New data are emerging daily, rapidly updating our understanding of this
novel coronavirus, but it’s crucial that patients with asthma and other
allergic diseases such as allergic rhinitis, maintain their controller
medication, from inhaled corticosteroids to
biologics,51,59,60 including allergen
immunotherapy,61 without self-making any dose
adjustments or stopping medication that may lead to higher risk of
asthma exacerbations, increased OCS use and higher probability to
emergency room access and hospitalization that represent themselves risk
factors for coronavirus exposure and spread.

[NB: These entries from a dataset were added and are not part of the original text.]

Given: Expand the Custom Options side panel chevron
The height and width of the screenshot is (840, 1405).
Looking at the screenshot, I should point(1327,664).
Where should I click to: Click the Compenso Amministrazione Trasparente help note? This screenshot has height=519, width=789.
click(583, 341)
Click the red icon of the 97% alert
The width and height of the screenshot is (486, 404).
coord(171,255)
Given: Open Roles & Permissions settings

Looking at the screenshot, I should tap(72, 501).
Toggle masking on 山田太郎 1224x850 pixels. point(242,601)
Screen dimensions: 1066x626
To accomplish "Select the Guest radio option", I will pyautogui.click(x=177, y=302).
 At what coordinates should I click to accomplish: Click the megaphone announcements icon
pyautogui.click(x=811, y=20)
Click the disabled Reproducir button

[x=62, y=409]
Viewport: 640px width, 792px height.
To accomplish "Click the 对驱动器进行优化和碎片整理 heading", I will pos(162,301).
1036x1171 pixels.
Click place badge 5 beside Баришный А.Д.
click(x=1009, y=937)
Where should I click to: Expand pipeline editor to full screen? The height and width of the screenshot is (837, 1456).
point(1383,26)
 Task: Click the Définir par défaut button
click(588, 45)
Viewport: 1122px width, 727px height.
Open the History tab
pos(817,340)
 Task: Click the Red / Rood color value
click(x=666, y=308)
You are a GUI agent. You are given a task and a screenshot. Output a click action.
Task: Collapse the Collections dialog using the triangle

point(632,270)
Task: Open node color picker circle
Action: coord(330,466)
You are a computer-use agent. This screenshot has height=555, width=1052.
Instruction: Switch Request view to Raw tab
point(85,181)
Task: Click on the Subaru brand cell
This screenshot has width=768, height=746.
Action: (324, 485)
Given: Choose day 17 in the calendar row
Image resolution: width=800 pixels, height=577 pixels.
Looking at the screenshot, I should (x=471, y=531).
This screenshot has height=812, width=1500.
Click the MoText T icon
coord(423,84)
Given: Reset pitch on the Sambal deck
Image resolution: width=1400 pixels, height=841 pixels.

Likewise, it is important
to maintain well-controlled rhinitis and rhinosinusitis, together with
other known risk factors for asthma exacerbations.62
The available data about OCS use in asthma exacerbations, although
limited to 3 reported cases in mild asthmatics,26 are
in accordance with data from previous coronavirus outbreaks, showing
that systemic corticosteroids can be associated with a higher viral
load.63,64 The UK data suggesting an increased death
risk in patients with asthma specially in those that recently received
systemic steroids,36 stress that clinicians must be
cautious and recognize the differences between hypoxic respiratory
failure and bronchospasm to carefully balance the need for OCS
prescription,51 and bronchodilators must be delivered
by metered dose inhalers with spacers in order to prevent the viral
spread related with nebulizers use.65
As it was shown by Kaye et al,66 there is evidence on
increased adherence to asthma (and COPD) pharmacologic treatment during
the first months of the COVID-19 which is encouraging, and hopefully
will have a positive effect on improving control of asthma and minimize
the need for acute care for this inflammatory chronic respiratory
disease.
In conclusion, it is unclear whether patients with asthma are at higher
of developing COVID-19 and/or become severely ill. Future studies in all
age groups are needed to provide greater understanding of the impact of
underlying asthma, other allergic diseases and T2 inflammation on
COVID-19 susceptibility and disease outcomes. The best we will
understand these interactions, the best we will protect the most
vulnerable people included in high risk groups.